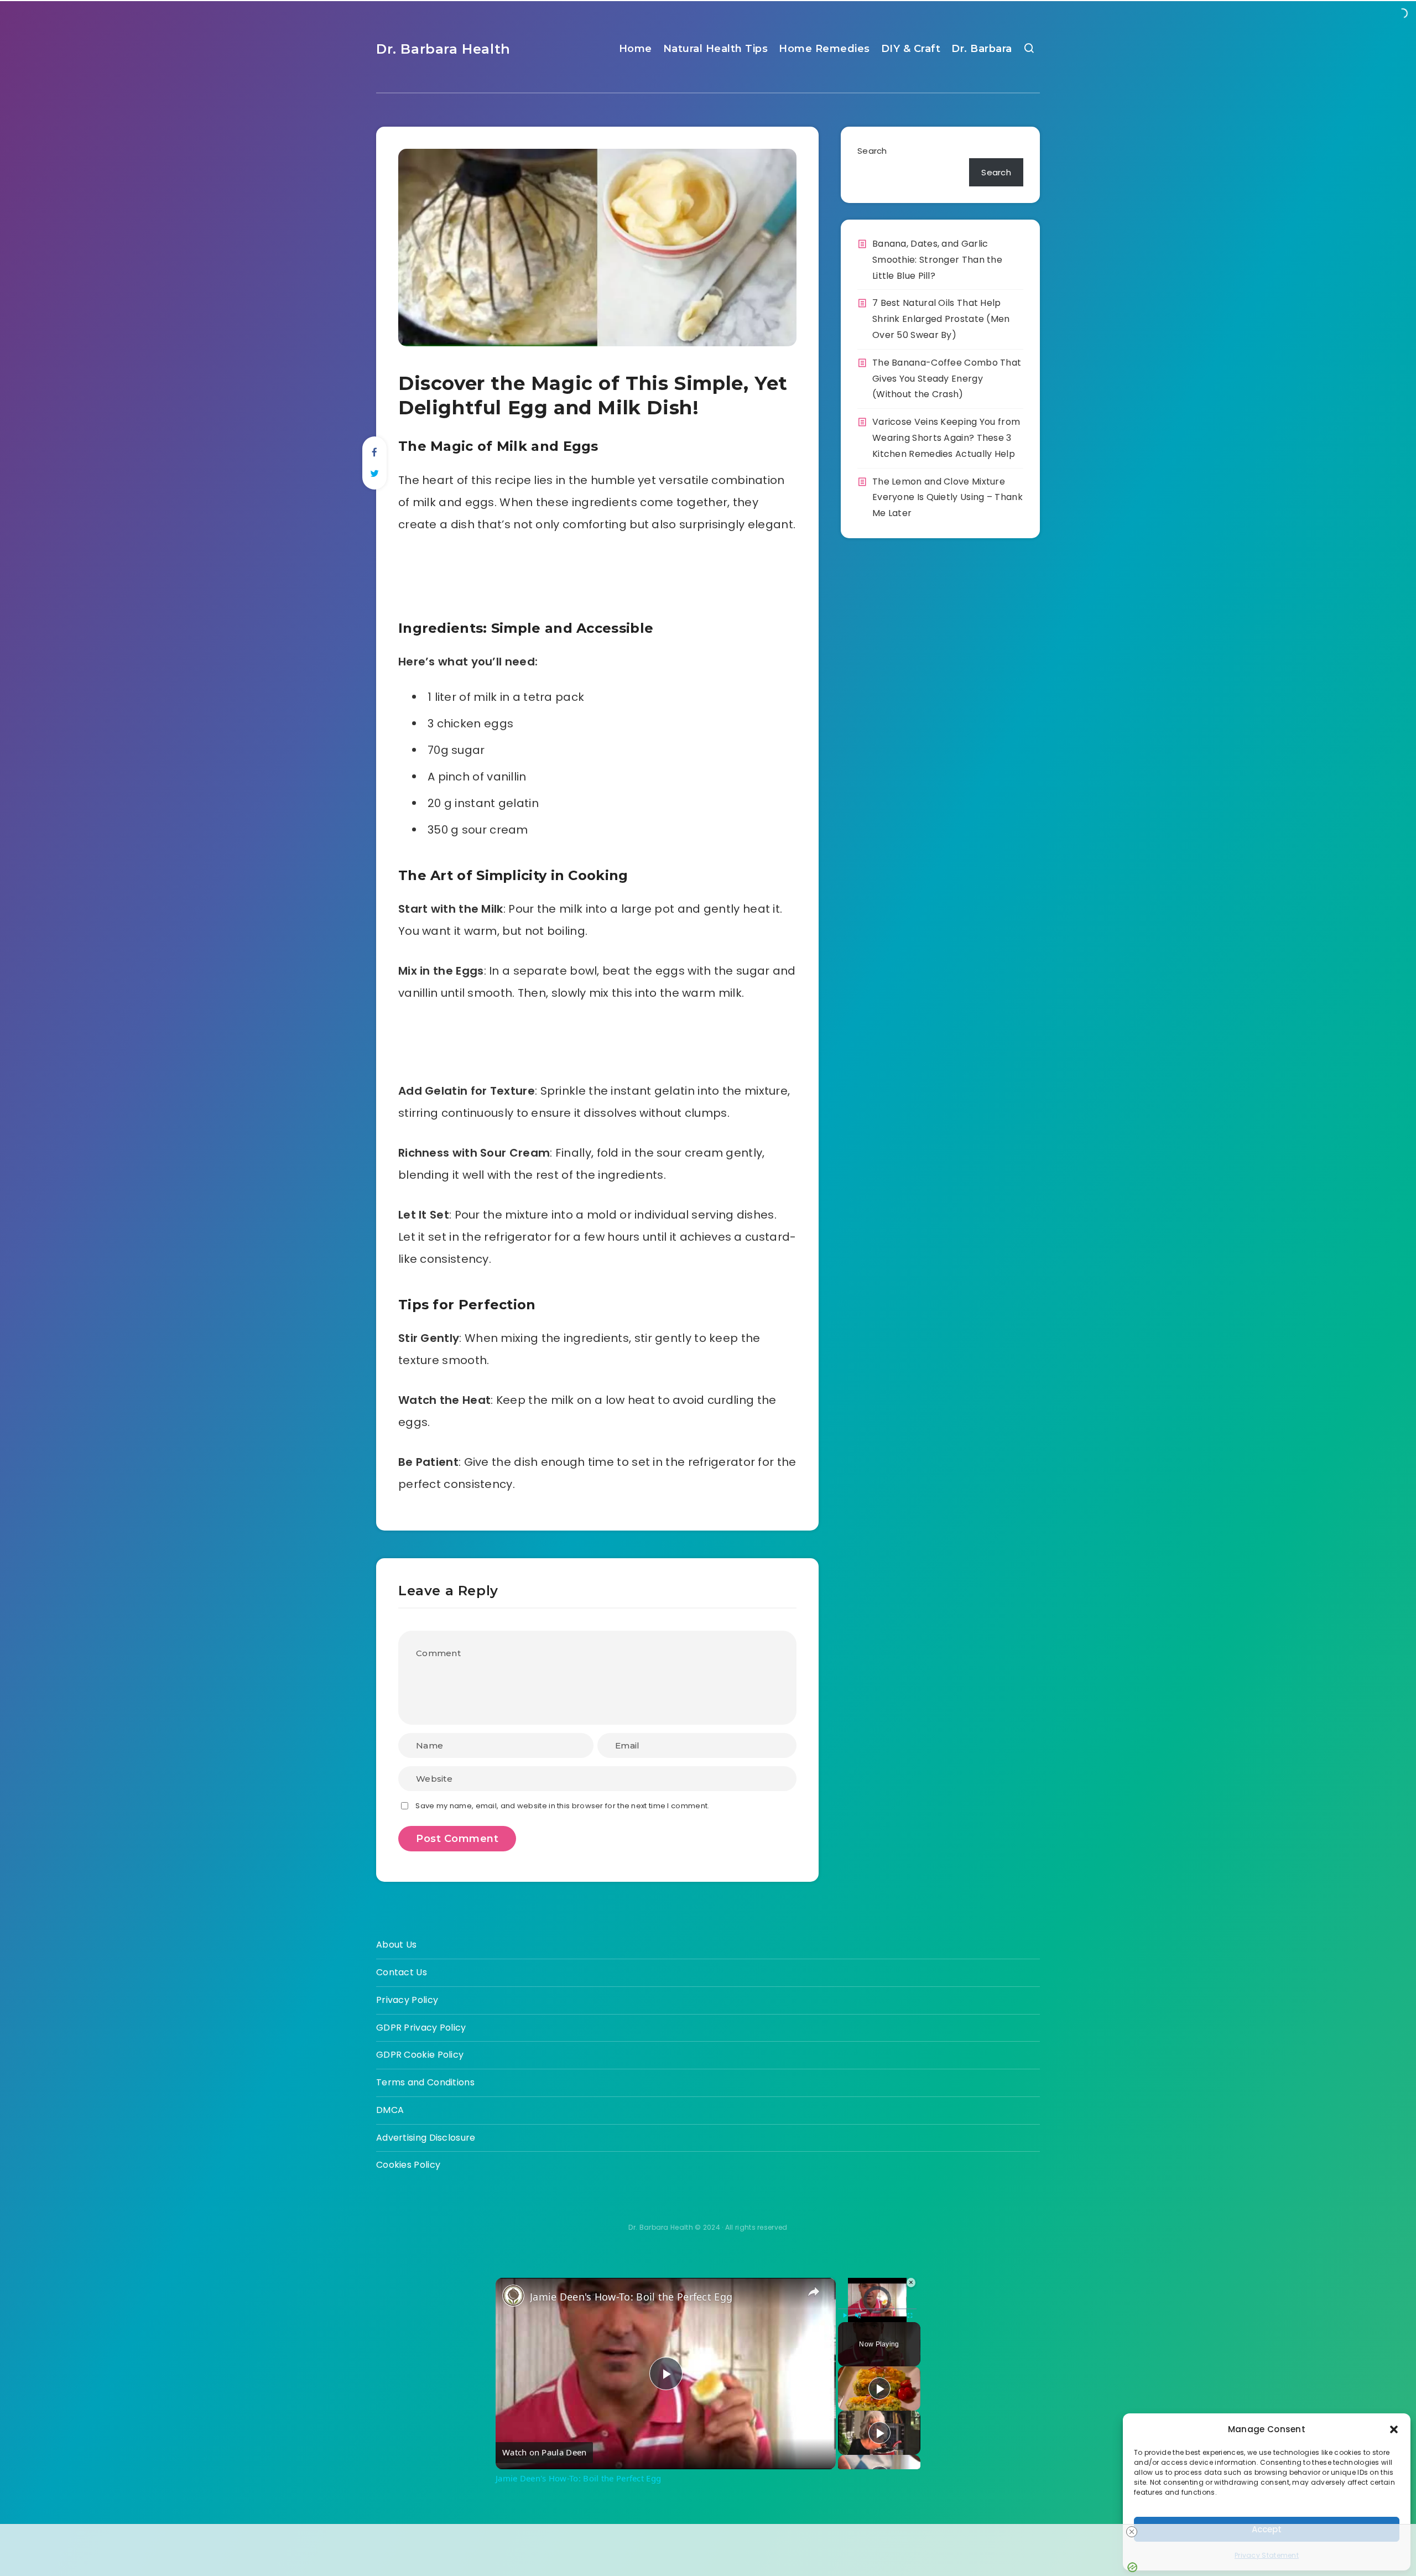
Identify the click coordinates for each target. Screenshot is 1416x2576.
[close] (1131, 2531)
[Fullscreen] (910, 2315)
★ ★ ★ ★ ★ ★ ★
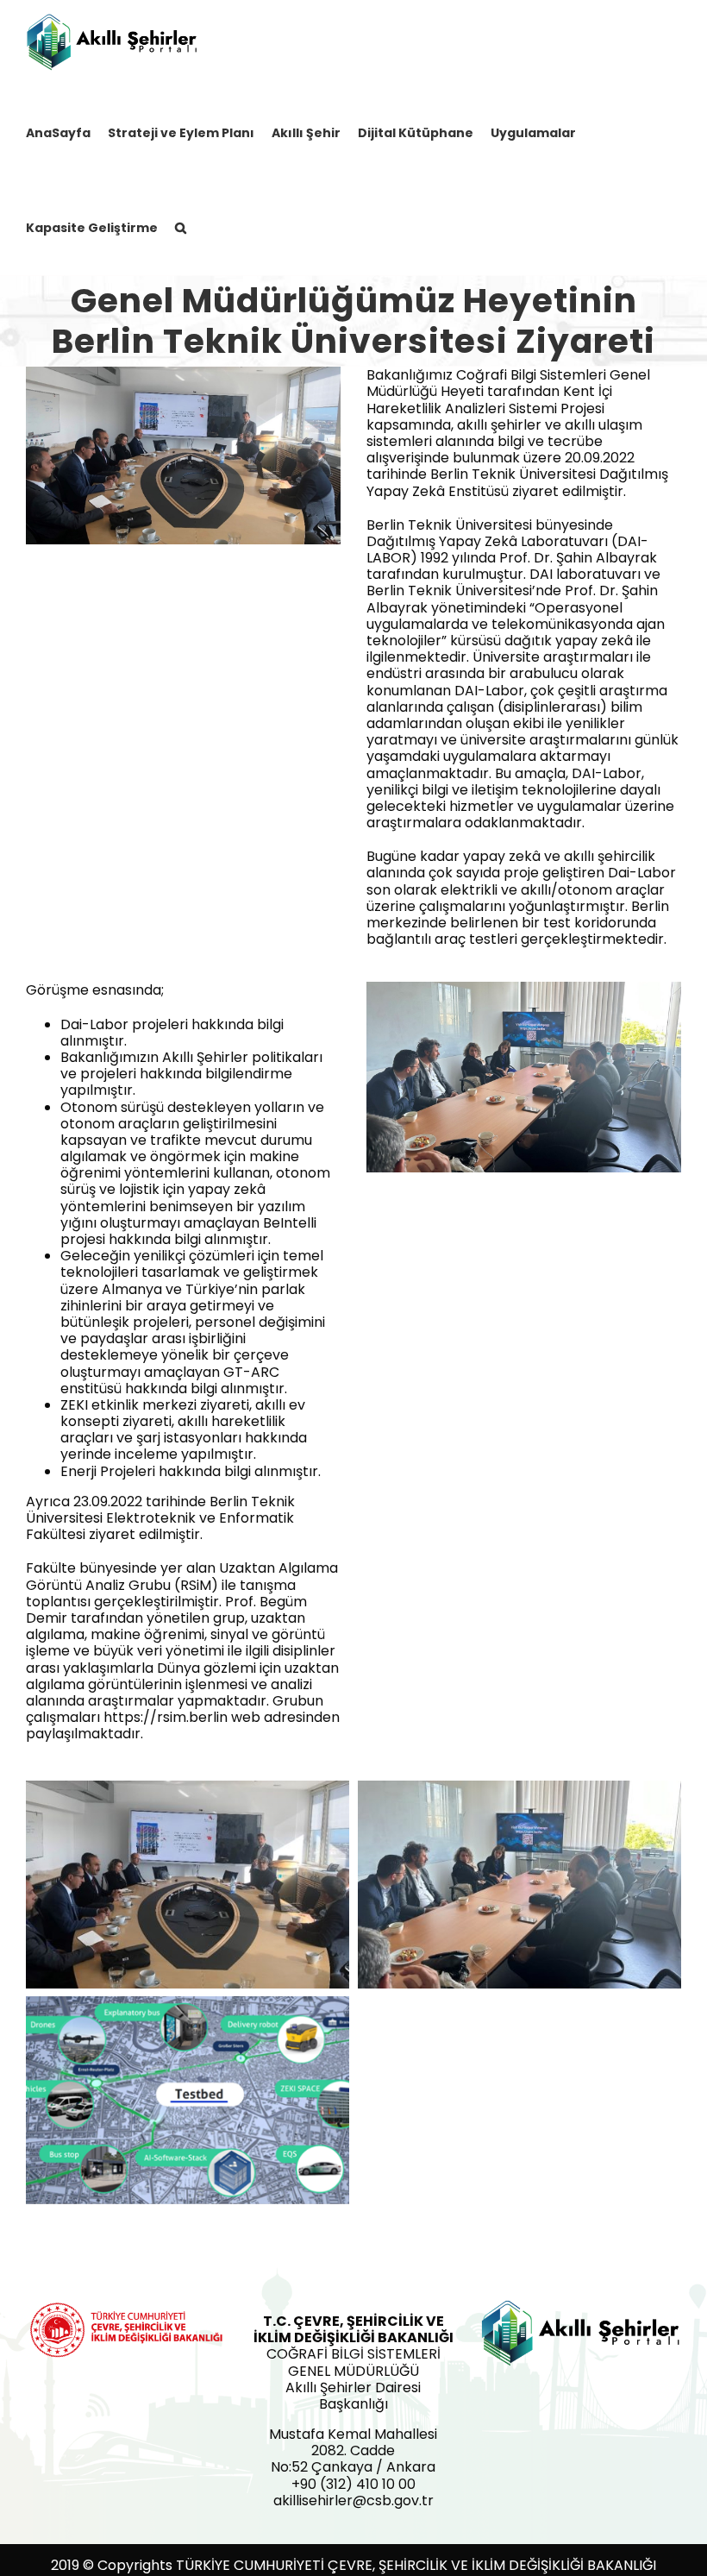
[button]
★ ★ ★ ★ ★ ★ ★
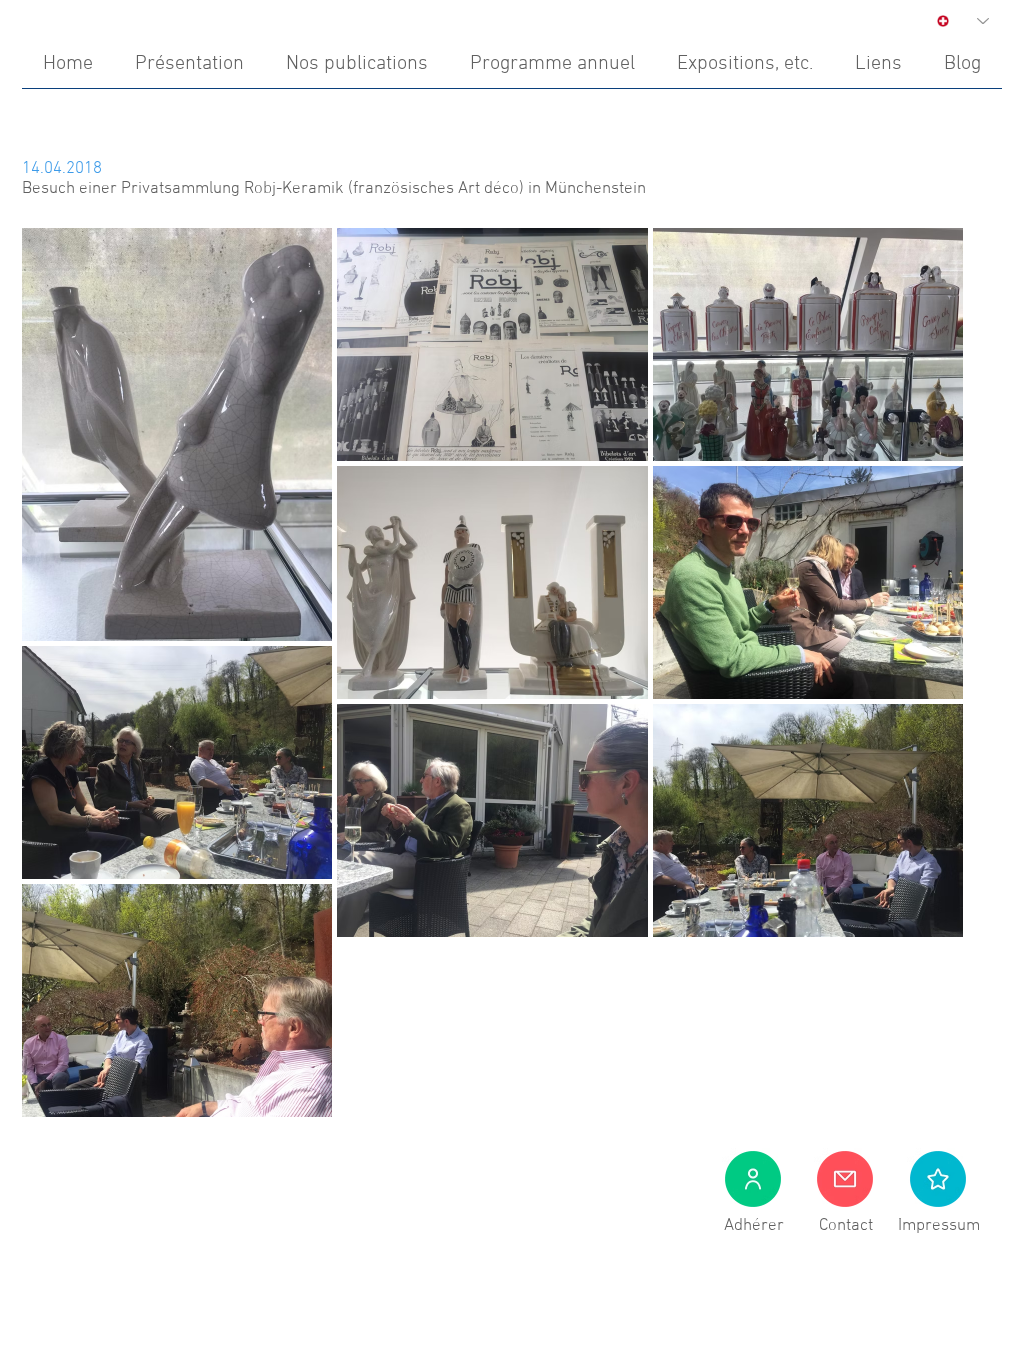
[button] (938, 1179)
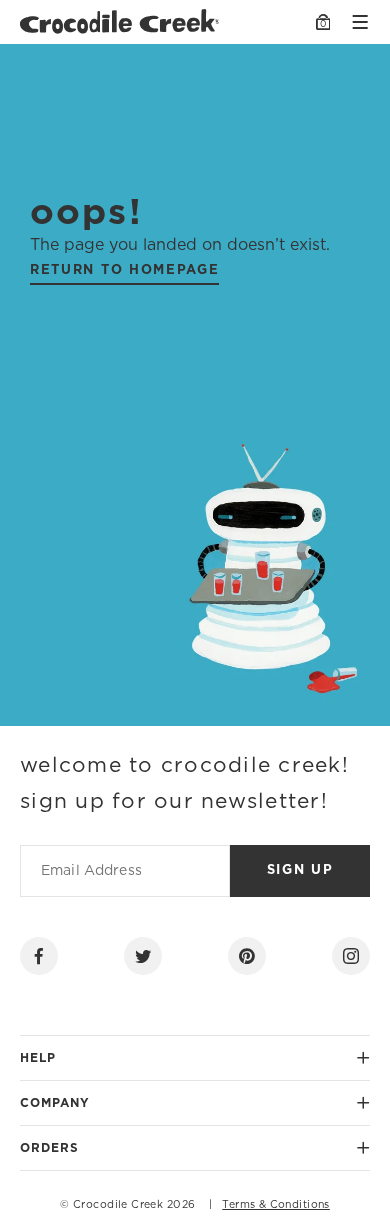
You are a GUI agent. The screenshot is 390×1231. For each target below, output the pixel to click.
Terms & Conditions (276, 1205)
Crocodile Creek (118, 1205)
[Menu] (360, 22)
★ ★ ★ ★ ★ ★ ★
[Your goal] Lines that include the word "click" — how many are there in the data? Answer with the number alone.

[Your response] 2